New Civic Storytelling and Solutions Infrastructure  

  • Our first Civic Columnists Cohort to offer you recurring wisdom from frontline nonprofit leaders
  • A new Ask a Nonprofit Expert Series, so you can ask for real-world advice from principled nonprofit leaders who have been in your shoes.
  • Local Nonprofit Voices Partnerships to build capacity to syndicate local and community nonprofit newsroom sector reporting to our national audiences.
  • A #WeTheCivic library of rotating stories that unpack nonprofit roles in advancing justice, democracy, and opportunity

Resources That Restore

  • New resources to advance sector storytelling, solutions, and solidarity, including Justice This Week, Resourcing the Field, and We Stood Up newsletters
  • Discount (50 percent off) Leading Edge Memberships to offer equity-centered nonprofit management skills to as many organizations as possible
  • Journalism partnerships to expand nonprofit sector coverage, including solutions journalism and longform storytelling  

Your Voice Is Your Power—Will You Use It?

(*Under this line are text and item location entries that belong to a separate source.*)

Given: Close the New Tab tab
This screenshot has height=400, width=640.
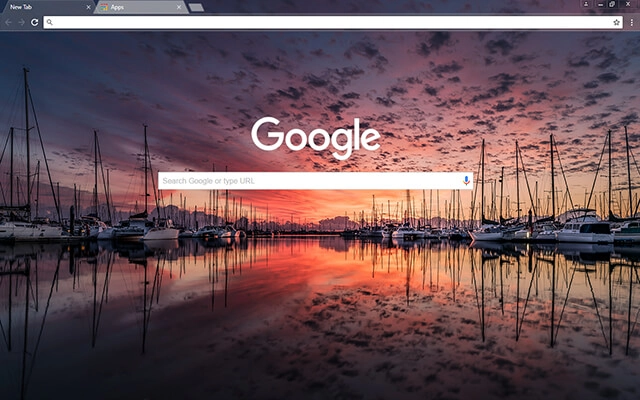Looking at the screenshot, I should pyautogui.click(x=88, y=7).
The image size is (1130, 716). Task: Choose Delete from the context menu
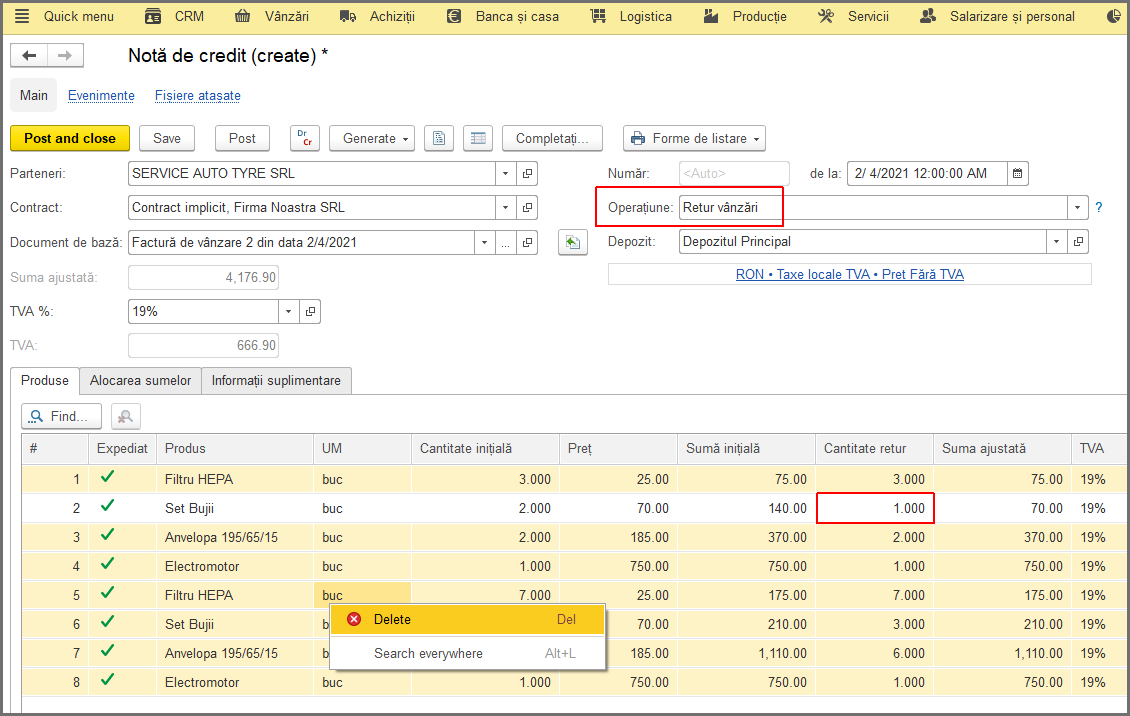(467, 619)
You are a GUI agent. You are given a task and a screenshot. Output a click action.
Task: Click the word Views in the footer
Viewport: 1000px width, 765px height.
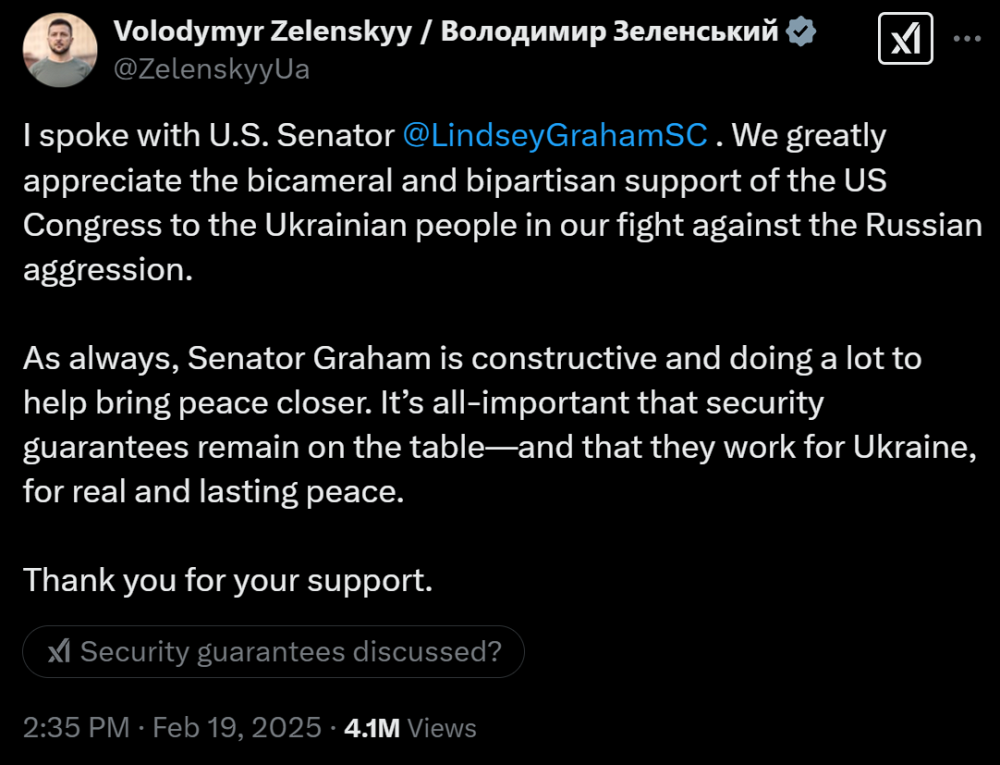[442, 728]
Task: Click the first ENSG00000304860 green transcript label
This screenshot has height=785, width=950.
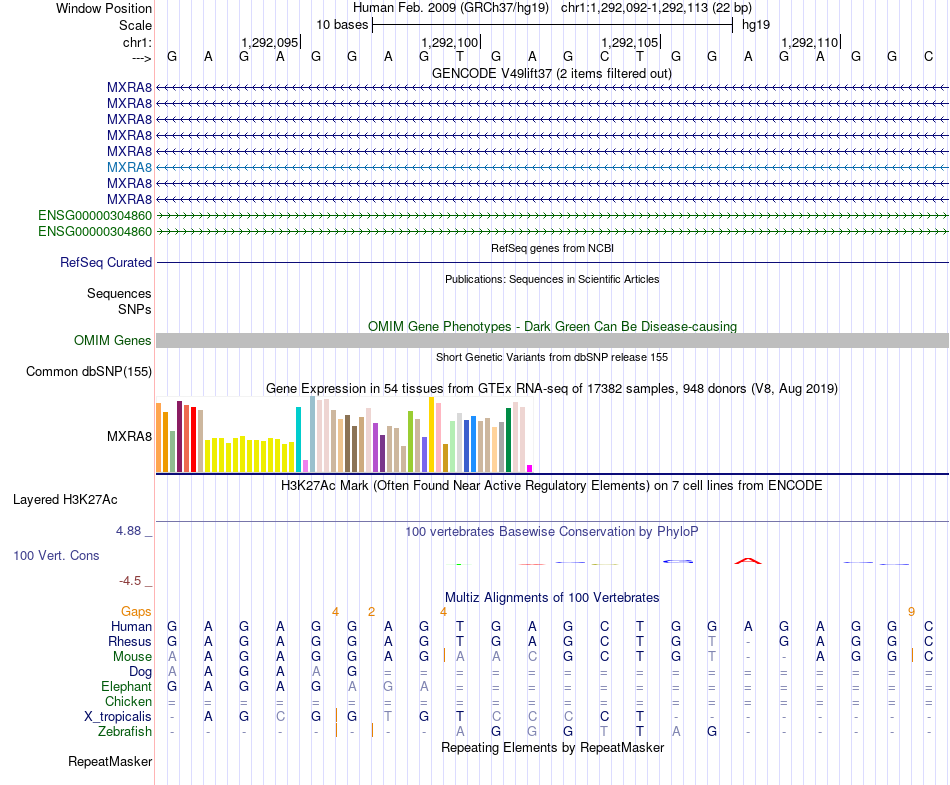Action: (x=95, y=216)
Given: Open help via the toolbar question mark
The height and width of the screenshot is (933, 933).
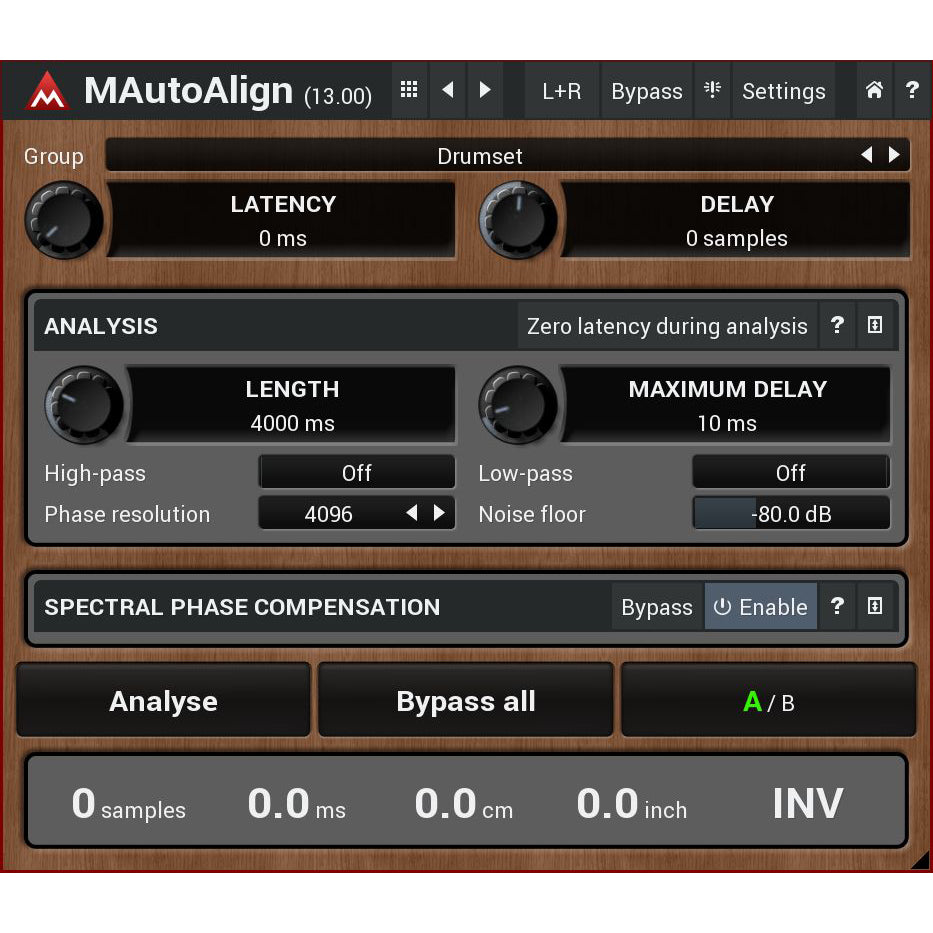Looking at the screenshot, I should [912, 90].
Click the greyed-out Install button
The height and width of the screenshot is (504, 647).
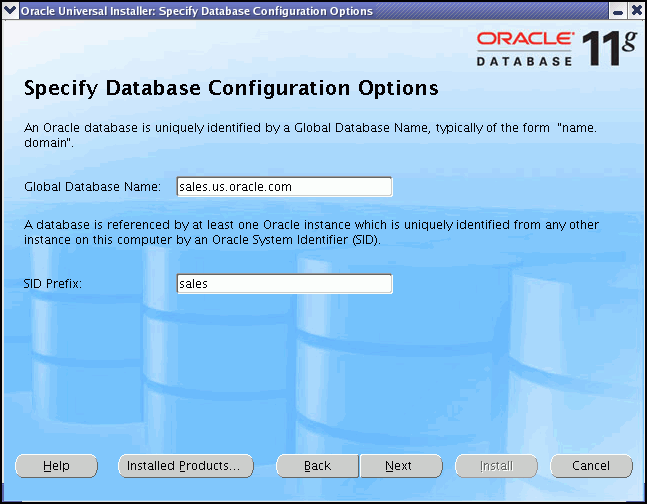(x=496, y=466)
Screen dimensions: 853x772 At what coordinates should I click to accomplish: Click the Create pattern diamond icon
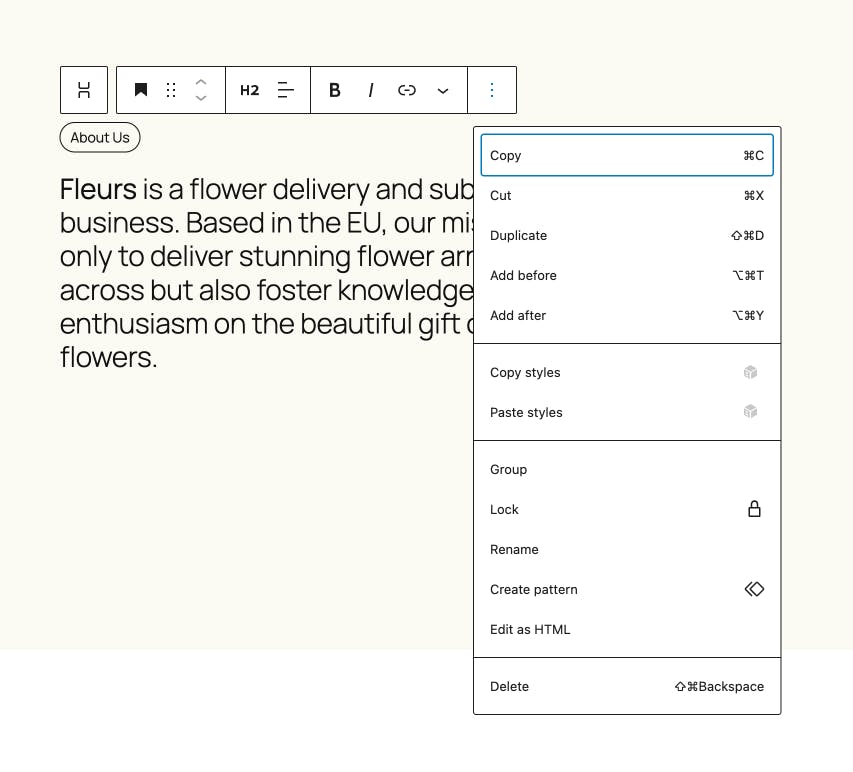click(754, 589)
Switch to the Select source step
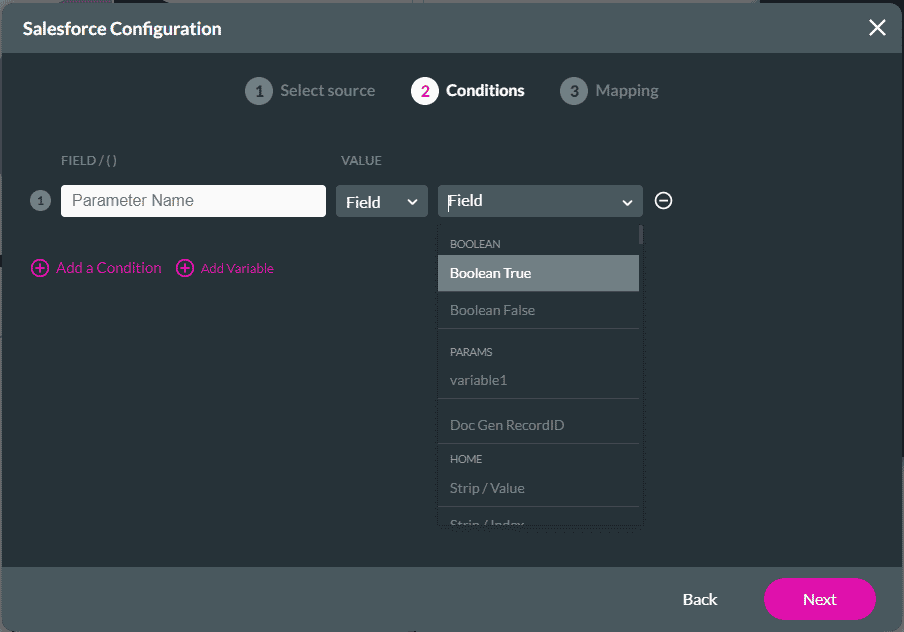 pyautogui.click(x=327, y=90)
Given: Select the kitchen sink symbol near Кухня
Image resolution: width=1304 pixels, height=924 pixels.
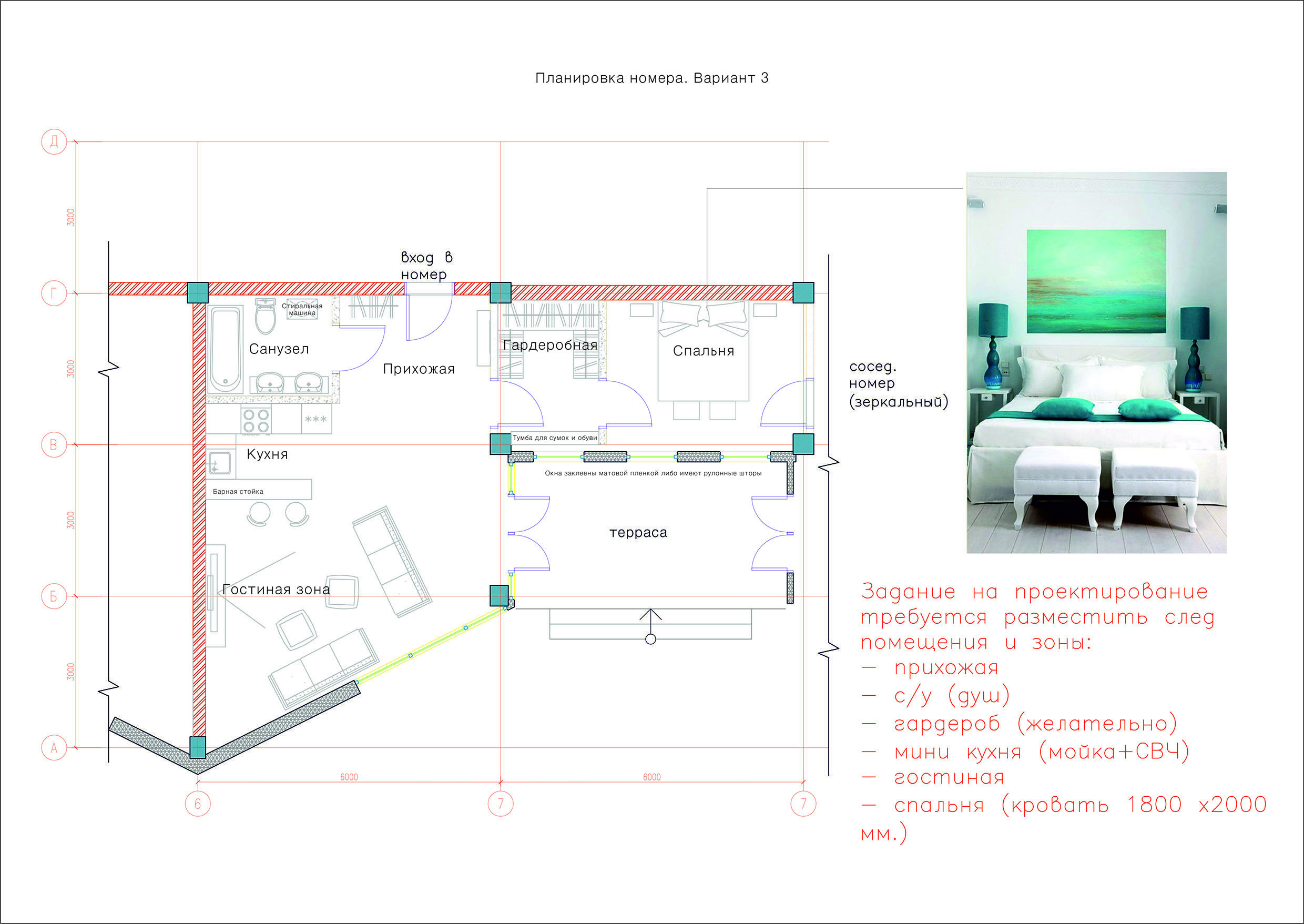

No! No, no, no! This is precisely the time when artists go to work—not when everything is fine, but in times of dread. That’s our job!’
—Toni Morrison  

While authoritarians will sell a simplified, sanitized version of “America,” we have the power to disrupt it with truth. With voices like Ava’s. With stories that show how democracy gets built. Because we know that democracy doesn’t just happen—it is built by us.

In a time when silence is surrender, storytelling is resistance. So, will you share your #WeTheCivic story?

Let this be the moment we make the “invisible backbone of America” that much more visible.

  • Share Your Nonprofit Pride: Download a visual from our #WeTheCivic graphics collection. Share a story from your nonprofit or the story of someone who has touched your life. Use #WeTheCivic and #UniteInAdvance to flood the feeds with justice-in-action.
  • Tag a Democracy Defender: Honor a nonprofit worker, local leader, or storyteller. Tell their story. Make their work visible.
  • Want to do more? Pick one:
    • Give the gift of a community newsroom subscription
    • Call your elected official to defend nonprofit protections
    • Donate to a local mutual aid or legal defense fund
    • Sign up to volunteer—and invite a friend
    • Support a nonprofit classroom with supplies or service

The narrative belongs to us. The future belongs to us. The time to tell our stories is now.